Some lines in the listing hold the word "computer". Return each of them.

▶ **Data excerpts**:
..........
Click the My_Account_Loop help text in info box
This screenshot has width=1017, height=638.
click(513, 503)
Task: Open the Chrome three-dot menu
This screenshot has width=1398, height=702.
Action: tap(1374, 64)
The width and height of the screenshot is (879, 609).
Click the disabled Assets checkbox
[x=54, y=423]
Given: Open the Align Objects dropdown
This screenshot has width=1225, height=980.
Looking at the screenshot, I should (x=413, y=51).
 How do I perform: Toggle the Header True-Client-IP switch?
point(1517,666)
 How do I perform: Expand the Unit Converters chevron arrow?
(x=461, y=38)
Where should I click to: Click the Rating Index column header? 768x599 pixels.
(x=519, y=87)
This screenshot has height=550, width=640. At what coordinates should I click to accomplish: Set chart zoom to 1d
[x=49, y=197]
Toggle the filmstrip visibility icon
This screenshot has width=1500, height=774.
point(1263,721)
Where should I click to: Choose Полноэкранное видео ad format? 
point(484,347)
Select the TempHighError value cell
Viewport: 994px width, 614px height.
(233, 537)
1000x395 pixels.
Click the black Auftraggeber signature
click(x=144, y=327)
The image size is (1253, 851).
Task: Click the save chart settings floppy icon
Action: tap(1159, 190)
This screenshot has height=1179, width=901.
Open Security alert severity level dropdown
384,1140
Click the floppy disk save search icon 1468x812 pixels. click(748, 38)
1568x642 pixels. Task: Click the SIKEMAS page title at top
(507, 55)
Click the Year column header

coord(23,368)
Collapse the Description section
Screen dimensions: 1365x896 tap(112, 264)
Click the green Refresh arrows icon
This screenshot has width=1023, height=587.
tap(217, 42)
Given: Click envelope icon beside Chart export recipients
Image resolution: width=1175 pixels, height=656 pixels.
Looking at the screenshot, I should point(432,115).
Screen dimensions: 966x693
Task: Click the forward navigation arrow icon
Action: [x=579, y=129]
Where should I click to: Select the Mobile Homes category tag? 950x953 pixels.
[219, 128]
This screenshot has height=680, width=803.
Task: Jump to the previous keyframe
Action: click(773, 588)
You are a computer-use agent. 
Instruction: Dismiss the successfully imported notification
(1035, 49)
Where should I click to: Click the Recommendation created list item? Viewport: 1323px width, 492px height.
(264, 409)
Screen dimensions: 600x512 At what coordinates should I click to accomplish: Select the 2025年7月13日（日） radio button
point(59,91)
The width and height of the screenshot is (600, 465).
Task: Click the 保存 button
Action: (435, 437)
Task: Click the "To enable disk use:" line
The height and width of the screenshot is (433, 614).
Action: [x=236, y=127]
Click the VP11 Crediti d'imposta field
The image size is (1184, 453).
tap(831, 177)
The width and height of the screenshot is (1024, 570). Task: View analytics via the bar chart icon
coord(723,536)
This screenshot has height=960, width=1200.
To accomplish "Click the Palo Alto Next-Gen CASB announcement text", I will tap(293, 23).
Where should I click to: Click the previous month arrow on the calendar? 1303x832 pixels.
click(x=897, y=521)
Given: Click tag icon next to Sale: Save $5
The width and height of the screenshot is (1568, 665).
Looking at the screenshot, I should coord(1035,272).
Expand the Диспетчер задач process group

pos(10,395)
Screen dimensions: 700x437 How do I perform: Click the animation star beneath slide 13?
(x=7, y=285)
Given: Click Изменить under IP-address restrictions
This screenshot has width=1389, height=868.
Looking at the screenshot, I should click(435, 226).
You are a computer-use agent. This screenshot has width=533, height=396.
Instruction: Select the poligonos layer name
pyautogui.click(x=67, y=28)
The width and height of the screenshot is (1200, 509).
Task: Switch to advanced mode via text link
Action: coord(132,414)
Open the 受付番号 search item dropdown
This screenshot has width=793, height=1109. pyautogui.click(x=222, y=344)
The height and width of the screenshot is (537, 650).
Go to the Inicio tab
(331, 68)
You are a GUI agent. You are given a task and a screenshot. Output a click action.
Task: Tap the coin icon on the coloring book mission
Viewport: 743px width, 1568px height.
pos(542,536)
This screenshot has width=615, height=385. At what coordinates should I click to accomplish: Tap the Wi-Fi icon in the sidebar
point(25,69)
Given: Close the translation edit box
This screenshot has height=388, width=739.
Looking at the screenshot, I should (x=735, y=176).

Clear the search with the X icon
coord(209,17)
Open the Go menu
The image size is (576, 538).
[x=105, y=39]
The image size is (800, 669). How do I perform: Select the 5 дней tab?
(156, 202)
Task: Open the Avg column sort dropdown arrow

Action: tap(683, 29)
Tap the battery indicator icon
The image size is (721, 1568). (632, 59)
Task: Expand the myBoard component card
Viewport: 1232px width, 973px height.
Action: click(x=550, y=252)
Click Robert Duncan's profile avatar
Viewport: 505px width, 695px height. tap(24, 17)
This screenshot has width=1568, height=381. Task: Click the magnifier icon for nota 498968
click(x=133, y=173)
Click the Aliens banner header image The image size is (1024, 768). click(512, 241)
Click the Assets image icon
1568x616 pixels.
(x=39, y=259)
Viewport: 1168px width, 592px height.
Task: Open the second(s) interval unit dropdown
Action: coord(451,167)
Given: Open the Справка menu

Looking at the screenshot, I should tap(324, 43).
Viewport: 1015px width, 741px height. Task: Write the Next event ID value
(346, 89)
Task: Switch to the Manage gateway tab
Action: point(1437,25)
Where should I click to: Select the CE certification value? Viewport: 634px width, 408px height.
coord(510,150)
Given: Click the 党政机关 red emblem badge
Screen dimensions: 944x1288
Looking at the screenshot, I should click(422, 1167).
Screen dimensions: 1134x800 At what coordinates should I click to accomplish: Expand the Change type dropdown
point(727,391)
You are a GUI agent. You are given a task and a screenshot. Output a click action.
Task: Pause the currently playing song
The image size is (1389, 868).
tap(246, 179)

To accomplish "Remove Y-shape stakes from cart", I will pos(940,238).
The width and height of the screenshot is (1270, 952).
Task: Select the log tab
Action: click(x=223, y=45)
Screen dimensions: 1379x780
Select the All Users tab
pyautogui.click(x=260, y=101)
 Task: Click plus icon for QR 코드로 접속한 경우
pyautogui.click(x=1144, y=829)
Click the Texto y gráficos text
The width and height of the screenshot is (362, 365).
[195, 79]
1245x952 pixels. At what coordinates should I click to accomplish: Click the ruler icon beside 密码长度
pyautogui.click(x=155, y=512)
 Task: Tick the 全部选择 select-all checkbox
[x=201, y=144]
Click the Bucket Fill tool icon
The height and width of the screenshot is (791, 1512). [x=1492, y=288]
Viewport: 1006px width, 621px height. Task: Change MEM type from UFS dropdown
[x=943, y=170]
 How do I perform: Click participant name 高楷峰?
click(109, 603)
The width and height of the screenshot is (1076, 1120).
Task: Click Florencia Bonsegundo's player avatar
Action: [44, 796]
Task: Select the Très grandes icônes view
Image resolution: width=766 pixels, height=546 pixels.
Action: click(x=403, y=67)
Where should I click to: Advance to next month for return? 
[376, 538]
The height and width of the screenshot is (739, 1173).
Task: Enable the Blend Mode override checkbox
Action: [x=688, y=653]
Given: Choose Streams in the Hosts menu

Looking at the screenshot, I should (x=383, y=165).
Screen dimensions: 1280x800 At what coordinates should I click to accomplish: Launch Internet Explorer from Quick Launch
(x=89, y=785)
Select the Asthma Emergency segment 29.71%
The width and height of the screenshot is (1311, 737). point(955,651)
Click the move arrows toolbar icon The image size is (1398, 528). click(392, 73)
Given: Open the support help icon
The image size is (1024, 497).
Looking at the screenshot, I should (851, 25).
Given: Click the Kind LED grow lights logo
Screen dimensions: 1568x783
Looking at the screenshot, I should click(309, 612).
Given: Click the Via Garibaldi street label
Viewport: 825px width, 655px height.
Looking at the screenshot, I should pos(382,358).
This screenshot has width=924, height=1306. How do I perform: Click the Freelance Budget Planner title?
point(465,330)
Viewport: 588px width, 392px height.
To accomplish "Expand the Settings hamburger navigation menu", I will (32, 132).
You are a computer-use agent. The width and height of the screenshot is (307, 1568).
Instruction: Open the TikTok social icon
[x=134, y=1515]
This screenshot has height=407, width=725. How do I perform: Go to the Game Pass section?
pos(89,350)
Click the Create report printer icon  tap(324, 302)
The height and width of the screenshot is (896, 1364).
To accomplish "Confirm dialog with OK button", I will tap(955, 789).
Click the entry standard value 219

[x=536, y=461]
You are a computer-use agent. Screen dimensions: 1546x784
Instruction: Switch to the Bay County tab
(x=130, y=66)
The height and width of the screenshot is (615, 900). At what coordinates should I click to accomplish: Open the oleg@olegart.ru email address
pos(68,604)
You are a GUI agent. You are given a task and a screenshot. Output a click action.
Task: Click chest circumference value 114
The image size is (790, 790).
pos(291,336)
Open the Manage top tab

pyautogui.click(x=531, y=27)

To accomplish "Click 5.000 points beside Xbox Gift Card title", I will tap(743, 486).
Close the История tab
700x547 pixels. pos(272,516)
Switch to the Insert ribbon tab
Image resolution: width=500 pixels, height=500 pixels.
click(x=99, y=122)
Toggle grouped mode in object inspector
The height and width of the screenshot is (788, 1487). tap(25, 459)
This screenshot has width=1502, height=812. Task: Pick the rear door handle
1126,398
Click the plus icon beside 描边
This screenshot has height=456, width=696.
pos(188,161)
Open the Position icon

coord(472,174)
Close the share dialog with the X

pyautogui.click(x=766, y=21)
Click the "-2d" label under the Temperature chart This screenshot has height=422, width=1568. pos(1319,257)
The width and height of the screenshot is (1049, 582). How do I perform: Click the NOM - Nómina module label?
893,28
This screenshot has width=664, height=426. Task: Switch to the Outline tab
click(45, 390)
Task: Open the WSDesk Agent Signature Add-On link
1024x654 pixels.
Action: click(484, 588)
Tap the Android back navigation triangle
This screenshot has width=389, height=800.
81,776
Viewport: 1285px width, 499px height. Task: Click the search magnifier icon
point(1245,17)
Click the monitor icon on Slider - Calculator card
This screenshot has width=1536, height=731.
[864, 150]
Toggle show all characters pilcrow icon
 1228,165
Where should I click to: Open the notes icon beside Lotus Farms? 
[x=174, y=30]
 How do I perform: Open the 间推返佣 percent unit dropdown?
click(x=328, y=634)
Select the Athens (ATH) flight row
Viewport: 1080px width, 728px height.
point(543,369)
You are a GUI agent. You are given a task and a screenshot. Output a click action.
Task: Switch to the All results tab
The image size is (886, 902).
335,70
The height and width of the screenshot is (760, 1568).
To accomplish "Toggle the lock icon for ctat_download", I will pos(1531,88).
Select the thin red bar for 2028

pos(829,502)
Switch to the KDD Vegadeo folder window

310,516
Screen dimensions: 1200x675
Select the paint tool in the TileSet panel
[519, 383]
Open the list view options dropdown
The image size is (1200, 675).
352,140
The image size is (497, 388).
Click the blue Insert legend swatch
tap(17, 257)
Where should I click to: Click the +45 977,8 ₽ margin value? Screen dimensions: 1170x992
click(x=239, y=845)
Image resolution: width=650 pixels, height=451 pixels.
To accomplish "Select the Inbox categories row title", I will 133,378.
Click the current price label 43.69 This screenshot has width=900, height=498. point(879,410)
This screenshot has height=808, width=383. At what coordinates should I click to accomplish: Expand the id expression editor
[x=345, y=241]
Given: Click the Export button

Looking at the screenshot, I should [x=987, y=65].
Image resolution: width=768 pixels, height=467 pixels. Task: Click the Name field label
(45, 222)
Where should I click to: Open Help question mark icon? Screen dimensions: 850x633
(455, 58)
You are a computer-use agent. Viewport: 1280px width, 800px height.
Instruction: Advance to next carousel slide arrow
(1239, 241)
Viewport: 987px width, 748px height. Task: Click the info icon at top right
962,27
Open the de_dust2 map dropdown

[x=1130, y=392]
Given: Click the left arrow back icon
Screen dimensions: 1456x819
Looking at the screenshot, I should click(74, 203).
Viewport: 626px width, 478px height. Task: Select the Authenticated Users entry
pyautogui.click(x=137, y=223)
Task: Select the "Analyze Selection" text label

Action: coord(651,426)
..........
▶ **Reply**:
You are a computer-use agent. 
You are a computer-use agent. This screenshot has width=533, height=396.
You are a computer-use agent. The width and height of the screenshot is (307, 1568).
You are a computer-use agent. Screen dimensions: 1546x784
You are a computer-use agent. Viewport: 1280px width, 800px height.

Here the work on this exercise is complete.